- **ASSIGNMENT**:
Copy out exactly the stretch below, from the line with "Task: Click the green zoom window icon" through the line with "The height and width of the screenshot is (560, 1036).", both included; the pictures stay out.

- **SOURCE DATA**:
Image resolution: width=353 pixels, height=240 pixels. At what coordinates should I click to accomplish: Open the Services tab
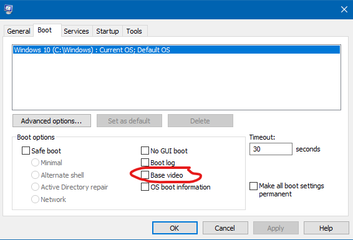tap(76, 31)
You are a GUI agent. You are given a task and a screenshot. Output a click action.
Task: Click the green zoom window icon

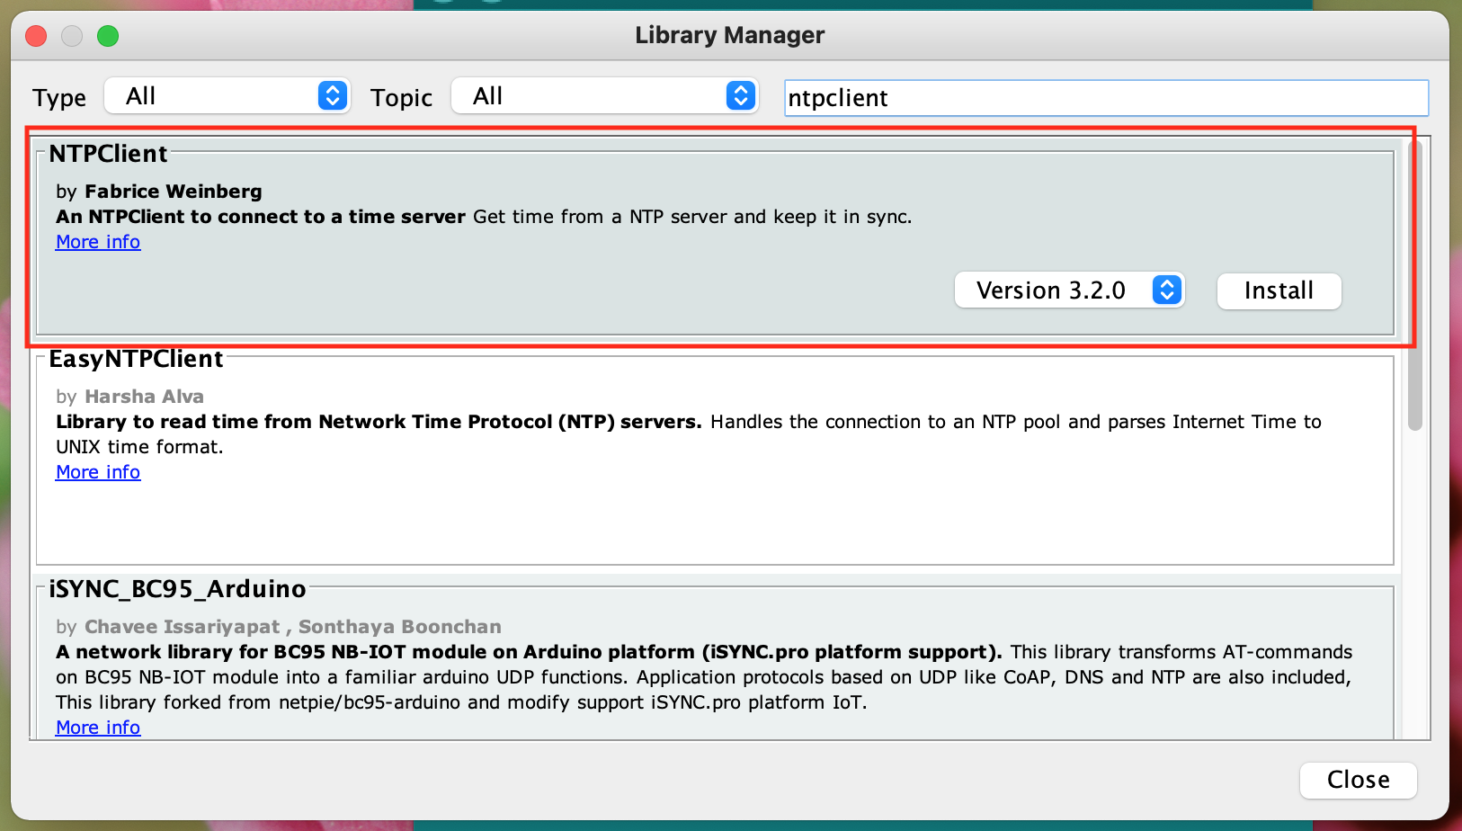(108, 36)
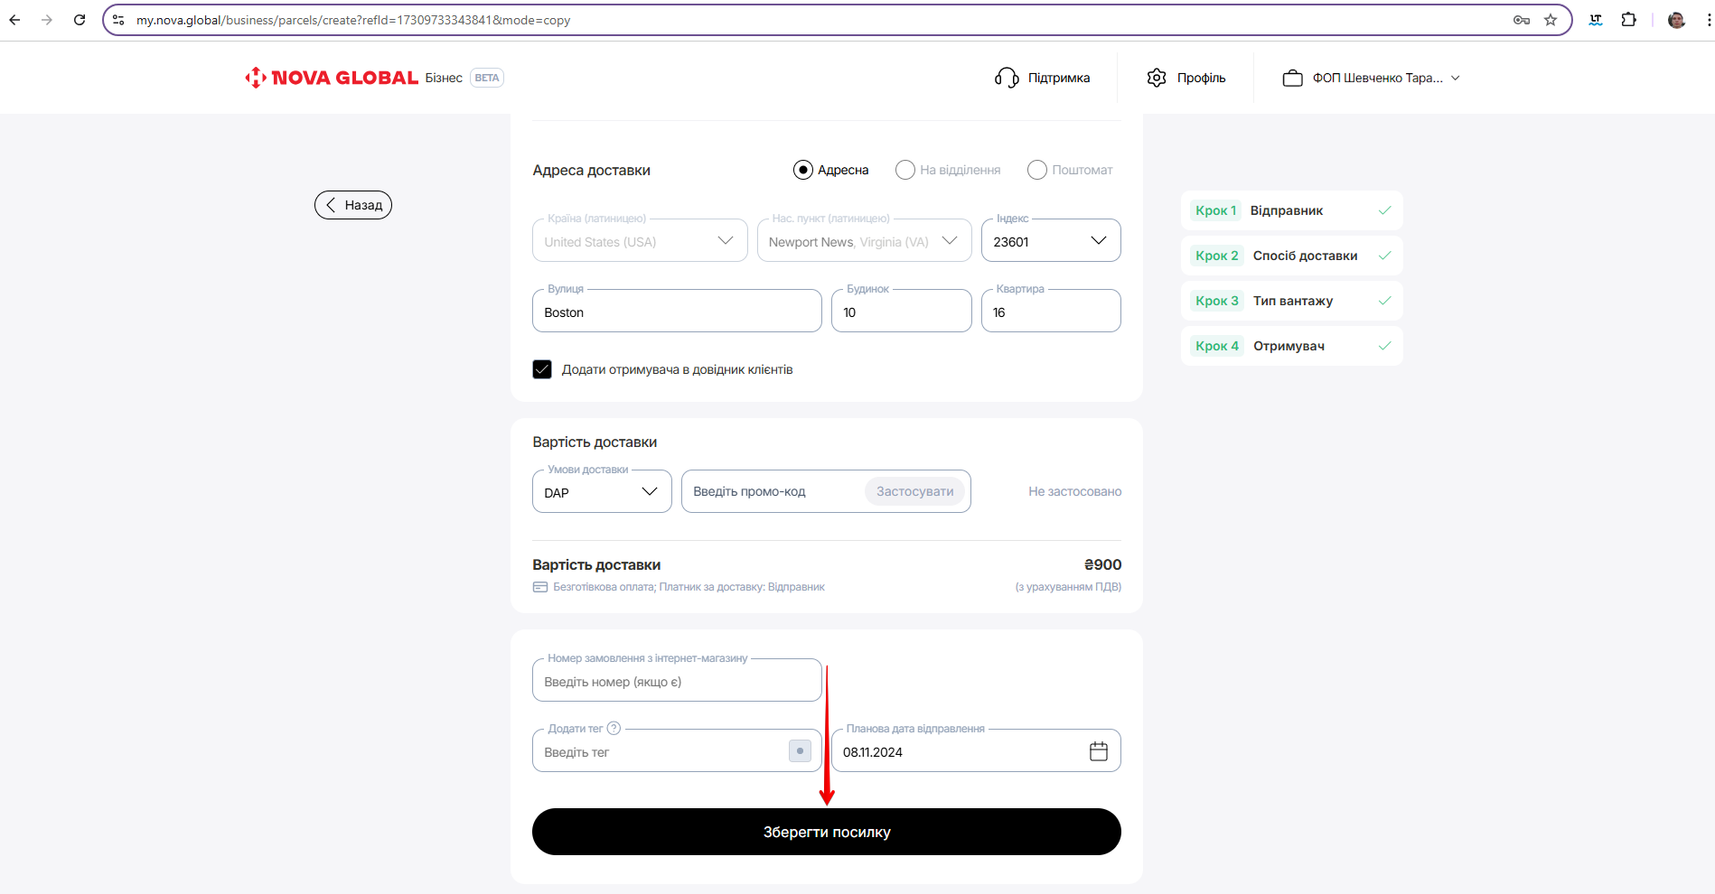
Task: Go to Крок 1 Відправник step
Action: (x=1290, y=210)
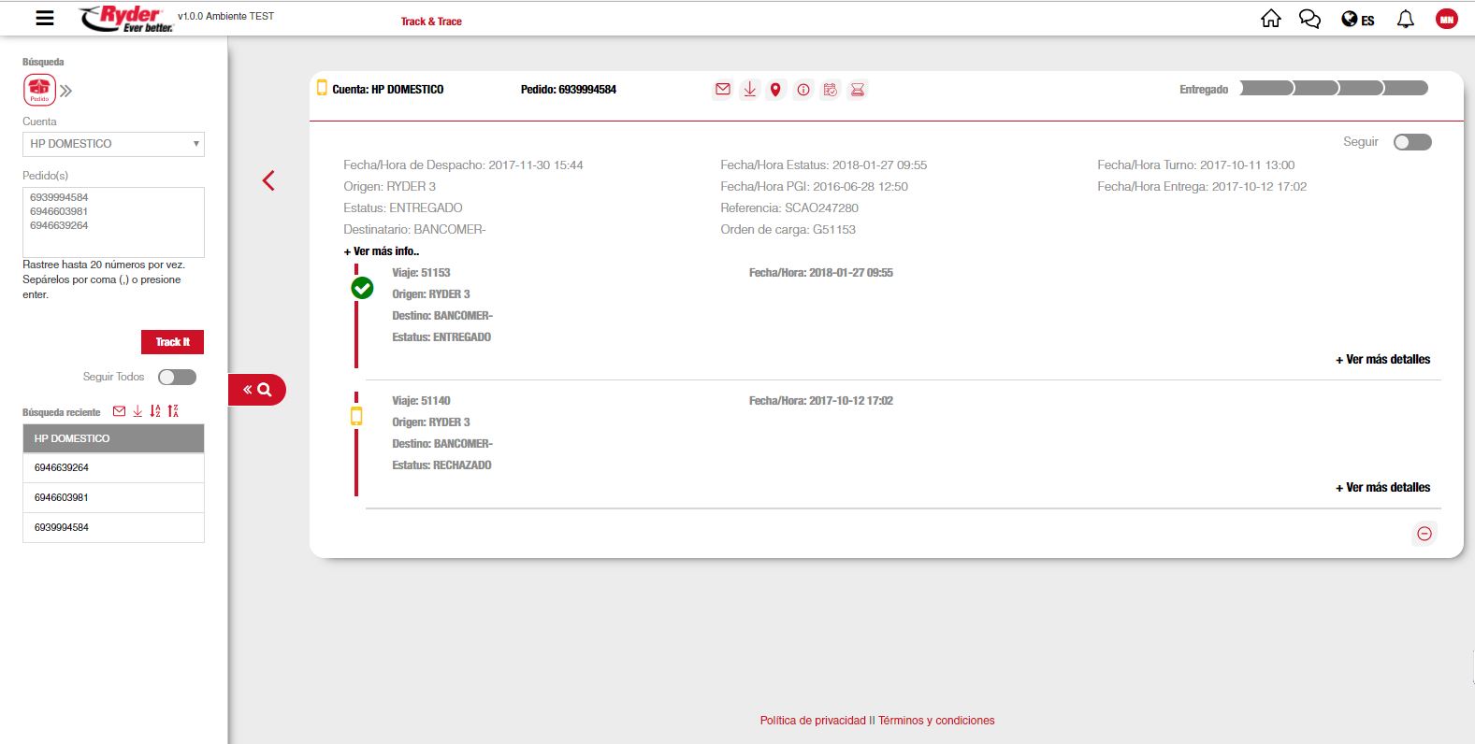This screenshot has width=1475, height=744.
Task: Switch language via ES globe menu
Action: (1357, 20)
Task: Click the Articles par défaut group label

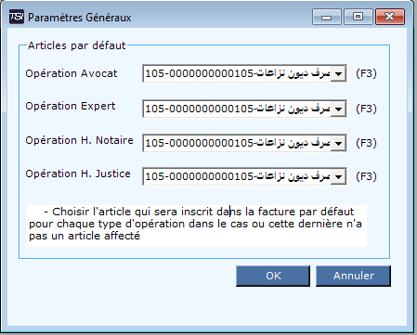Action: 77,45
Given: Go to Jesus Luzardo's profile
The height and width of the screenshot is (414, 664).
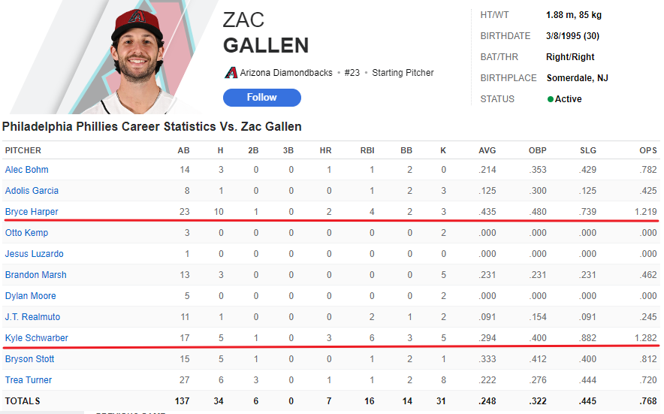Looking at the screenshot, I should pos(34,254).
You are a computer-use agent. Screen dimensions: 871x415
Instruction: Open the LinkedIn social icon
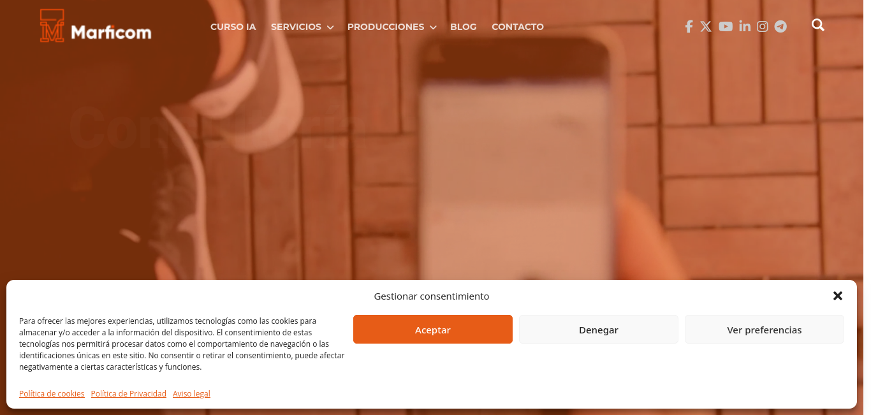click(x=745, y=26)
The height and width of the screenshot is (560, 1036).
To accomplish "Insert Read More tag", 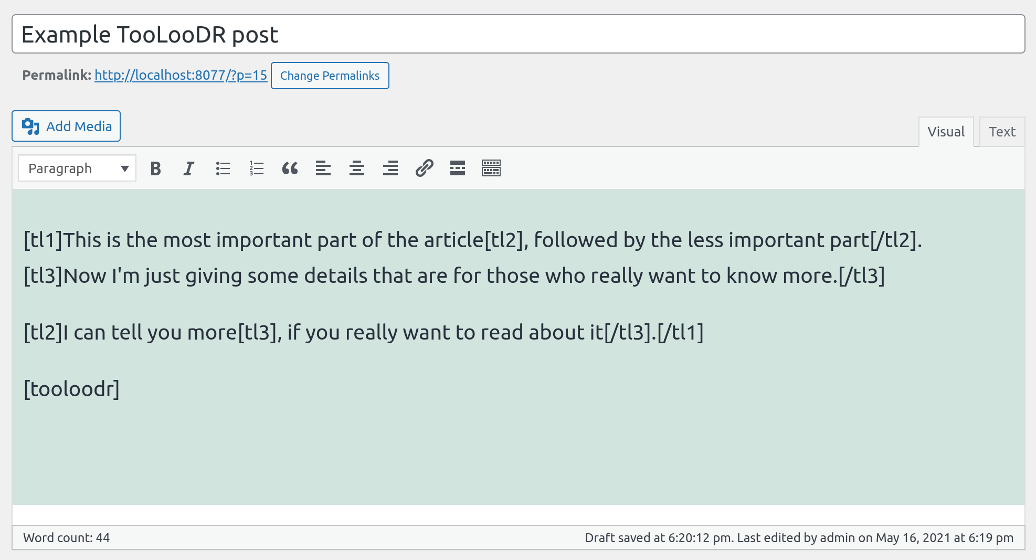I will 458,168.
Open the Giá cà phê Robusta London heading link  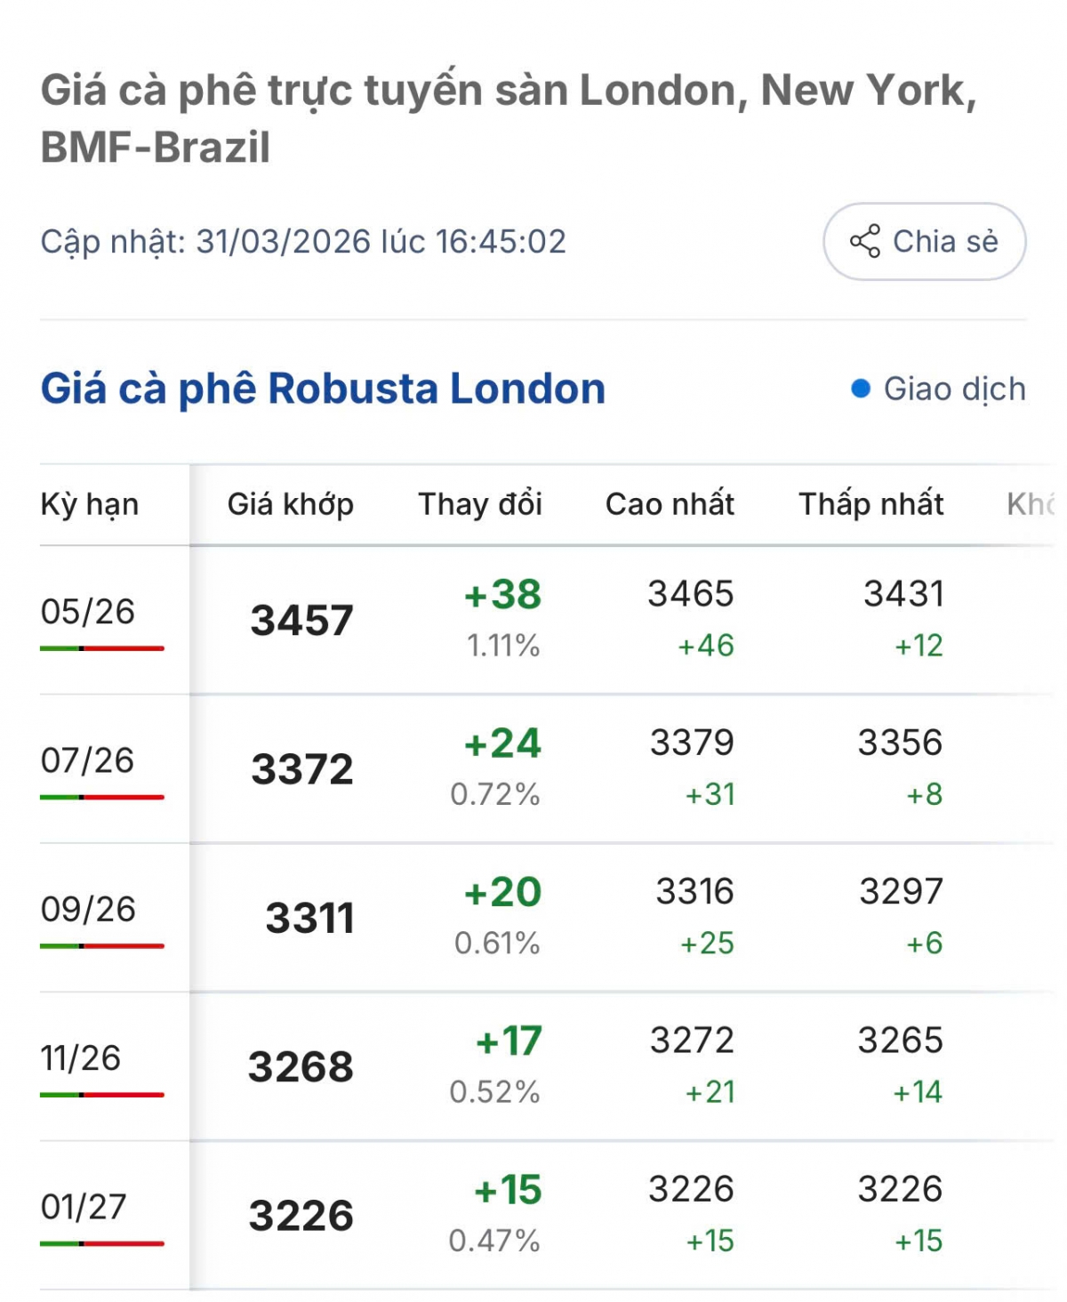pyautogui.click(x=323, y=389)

- **ANSWER TO THIS TASK**:
Task: Click the green zoom window icon

(108, 36)
Task: Go to Крок 1 Відправник step
Action: (x=1290, y=210)
This screenshot has width=1475, height=744.
Task: Switch language via ES globe menu
Action: (1357, 20)
Task: Click the Articles par défaut group label

Action: 77,45
Given: Go to Jesus Luzardo's profile
The height and width of the screenshot is (414, 664).
Looking at the screenshot, I should pos(34,254).
You are a computer-use agent. Screen dimensions: 871x415
Instruction: Open the LinkedIn social icon
click(x=745, y=26)
The height and width of the screenshot is (560, 1036).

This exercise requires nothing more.